§ **YOUR TASK**
Please write out the data below once more, exactly as it stands.

^^^^^^^^^^^^^^^^

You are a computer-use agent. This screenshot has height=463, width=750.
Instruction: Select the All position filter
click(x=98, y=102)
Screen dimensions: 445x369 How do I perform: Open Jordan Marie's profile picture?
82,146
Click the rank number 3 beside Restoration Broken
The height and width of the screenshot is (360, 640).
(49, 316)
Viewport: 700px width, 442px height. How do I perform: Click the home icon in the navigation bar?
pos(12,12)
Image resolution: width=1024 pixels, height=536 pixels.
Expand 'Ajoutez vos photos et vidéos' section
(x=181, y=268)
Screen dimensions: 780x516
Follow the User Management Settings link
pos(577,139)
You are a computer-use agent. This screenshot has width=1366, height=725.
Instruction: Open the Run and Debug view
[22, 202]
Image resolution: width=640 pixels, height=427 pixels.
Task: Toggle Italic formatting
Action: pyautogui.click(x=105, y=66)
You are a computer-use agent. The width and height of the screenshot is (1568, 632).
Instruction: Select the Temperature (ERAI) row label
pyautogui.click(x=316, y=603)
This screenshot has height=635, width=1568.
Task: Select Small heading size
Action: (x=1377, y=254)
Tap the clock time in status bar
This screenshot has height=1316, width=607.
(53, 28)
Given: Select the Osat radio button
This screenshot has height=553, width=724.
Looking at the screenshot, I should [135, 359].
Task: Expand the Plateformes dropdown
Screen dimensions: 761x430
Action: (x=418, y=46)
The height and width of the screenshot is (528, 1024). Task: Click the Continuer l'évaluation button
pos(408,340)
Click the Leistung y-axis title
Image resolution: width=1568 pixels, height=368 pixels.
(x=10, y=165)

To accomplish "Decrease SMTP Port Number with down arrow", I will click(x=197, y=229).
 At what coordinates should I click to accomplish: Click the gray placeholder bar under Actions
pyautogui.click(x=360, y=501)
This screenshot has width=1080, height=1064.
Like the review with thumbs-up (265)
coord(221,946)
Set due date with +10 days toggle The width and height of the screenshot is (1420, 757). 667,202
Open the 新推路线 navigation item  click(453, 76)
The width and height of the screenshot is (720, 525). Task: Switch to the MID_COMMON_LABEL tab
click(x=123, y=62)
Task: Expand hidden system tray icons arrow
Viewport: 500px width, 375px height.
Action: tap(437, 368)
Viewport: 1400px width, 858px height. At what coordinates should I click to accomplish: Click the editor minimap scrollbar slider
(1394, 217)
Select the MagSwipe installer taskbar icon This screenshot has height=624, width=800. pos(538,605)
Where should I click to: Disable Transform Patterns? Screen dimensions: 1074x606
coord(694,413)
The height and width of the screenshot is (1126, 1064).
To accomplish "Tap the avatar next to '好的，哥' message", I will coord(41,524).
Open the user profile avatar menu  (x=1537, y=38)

^^^^^^^^^^^^^^^^

§ **OUTPUT OF THE TASK**
You are a computer-use agent. This screenshot has height=463, width=750.
Instruction: Select the All position filter
click(x=98, y=102)
Screen dimensions: 445x369 How do I perform: Open Jordan Marie's profile picture?
82,146
Click the rank number 3 beside Restoration Broken
The height and width of the screenshot is (360, 640).
(49, 316)
Viewport: 700px width, 442px height. How do I perform: Click the home icon in the navigation bar?
pos(12,12)
Image resolution: width=1024 pixels, height=536 pixels.
Expand 'Ajoutez vos photos et vidéos' section
(x=181, y=268)
Screen dimensions: 780x516
Follow the User Management Settings link
pos(577,139)
You are a computer-use agent. This screenshot has width=1366, height=725.
Instruction: Open the Run and Debug view
[22, 202]
Image resolution: width=640 pixels, height=427 pixels.
Task: Toggle Italic formatting
Action: pyautogui.click(x=105, y=66)
You are a computer-use agent. The width and height of the screenshot is (1568, 632).
Instruction: Select the Temperature (ERAI) row label
pyautogui.click(x=316, y=603)
This screenshot has height=635, width=1568.
Task: Select Small heading size
Action: (x=1377, y=254)
Tap the clock time in status bar
This screenshot has height=1316, width=607.
(53, 28)
Given: Select the Osat radio button
This screenshot has height=553, width=724.
Looking at the screenshot, I should [135, 359].
Task: Expand the Plateformes dropdown
Screen dimensions: 761x430
Action: (x=418, y=46)
The height and width of the screenshot is (528, 1024). Task: Click the Continuer l'évaluation button
pos(408,340)
Click the Leistung y-axis title
Image resolution: width=1568 pixels, height=368 pixels.
(x=10, y=165)

To accomplish "Decrease SMTP Port Number with down arrow", I will click(x=197, y=229).
 At what coordinates should I click to accomplish: Click the gray placeholder bar under Actions
pyautogui.click(x=360, y=501)
This screenshot has width=1080, height=1064.
Like the review with thumbs-up (265)
coord(221,946)
Set due date with +10 days toggle The width and height of the screenshot is (1420, 757). 667,202
Open the 新推路线 navigation item  click(453, 76)
The width and height of the screenshot is (720, 525). Task: Switch to the MID_COMMON_LABEL tab
click(x=123, y=62)
Task: Expand hidden system tray icons arrow
Viewport: 500px width, 375px height.
Action: tap(437, 368)
Viewport: 1400px width, 858px height. At what coordinates should I click to accomplish: Click the editor minimap scrollbar slider
(1394, 217)
Select the MagSwipe installer taskbar icon This screenshot has height=624, width=800. pos(538,605)
Where should I click to: Disable Transform Patterns? Screen dimensions: 1074x606
coord(694,413)
The height and width of the screenshot is (1126, 1064).
To accomplish "Tap the avatar next to '好的，哥' message", I will coord(41,524).
Open the user profile avatar menu  (x=1537, y=38)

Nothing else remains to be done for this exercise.